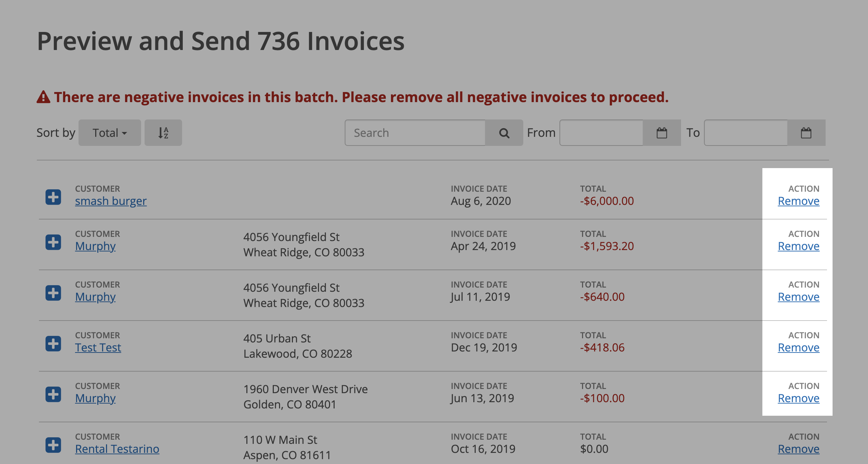Click the search magnifier icon
The height and width of the screenshot is (464, 868).
tap(504, 133)
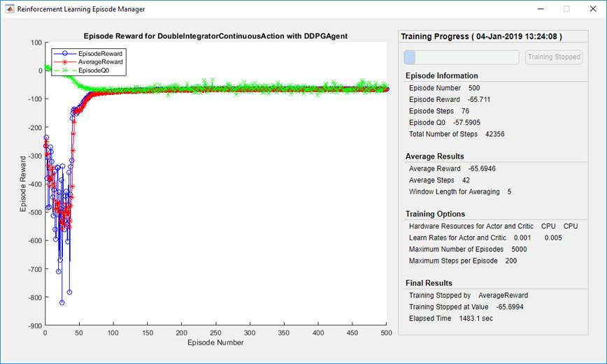Image resolution: width=607 pixels, height=364 pixels.
Task: Click the plot title text
Action: click(x=215, y=36)
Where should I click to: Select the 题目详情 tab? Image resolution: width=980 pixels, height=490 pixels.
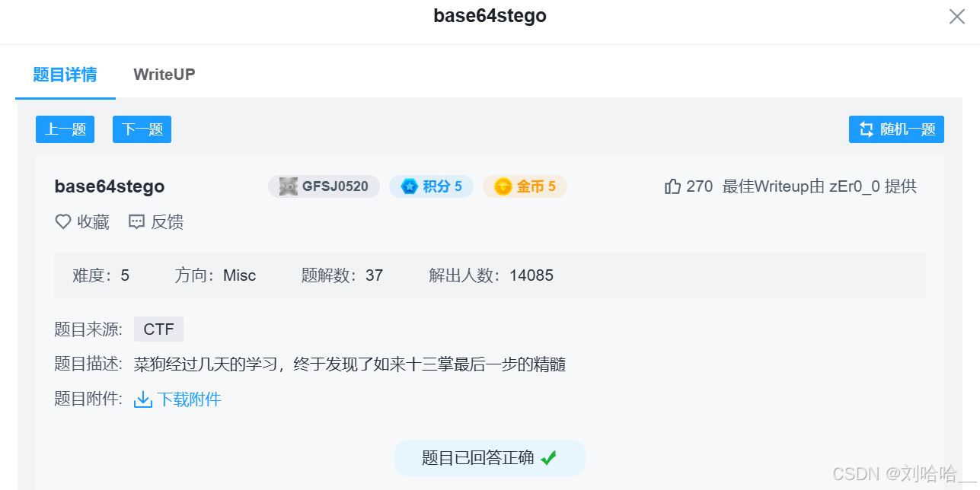coord(65,75)
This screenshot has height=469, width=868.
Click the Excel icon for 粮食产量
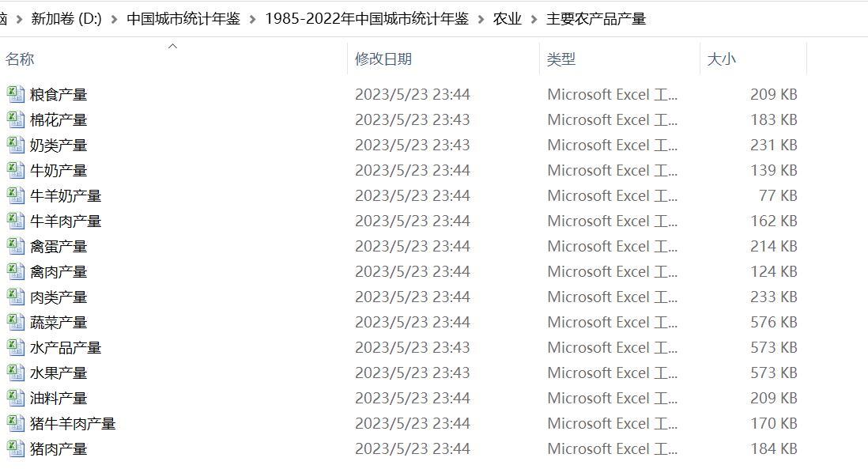16,94
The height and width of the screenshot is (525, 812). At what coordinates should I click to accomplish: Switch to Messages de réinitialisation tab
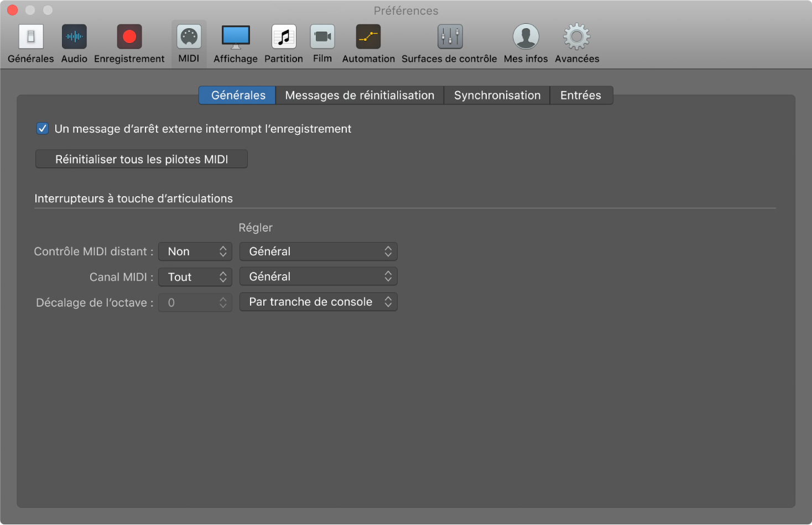pos(360,95)
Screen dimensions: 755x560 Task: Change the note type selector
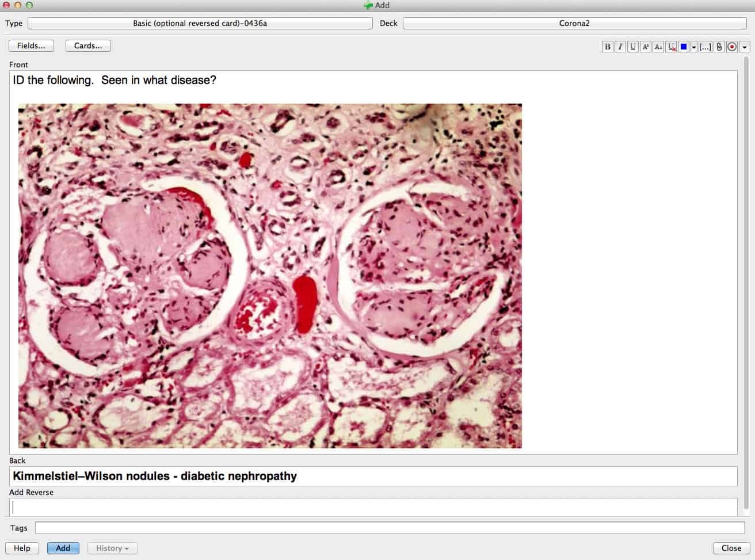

• _Task to complete_
Starting at the line with "Where should I" and stopping at the final line of the material, reproduce each line exactly, both ends included. Leave the pictures out.

• _Solution to this problem_
Where should I click to: Select the 题目详情 tab? Image resolution: width=980 pixels, height=490 pixels.
coord(65,75)
This screenshot has height=469, width=868.
Click the Excel icon for 粮食产量
16,94
The height and width of the screenshot is (525, 812). At what coordinates should I click to accomplish: Switch to Messages de réinitialisation tab
pos(360,95)
Screen dimensions: 755x560 Task: Change the note type selector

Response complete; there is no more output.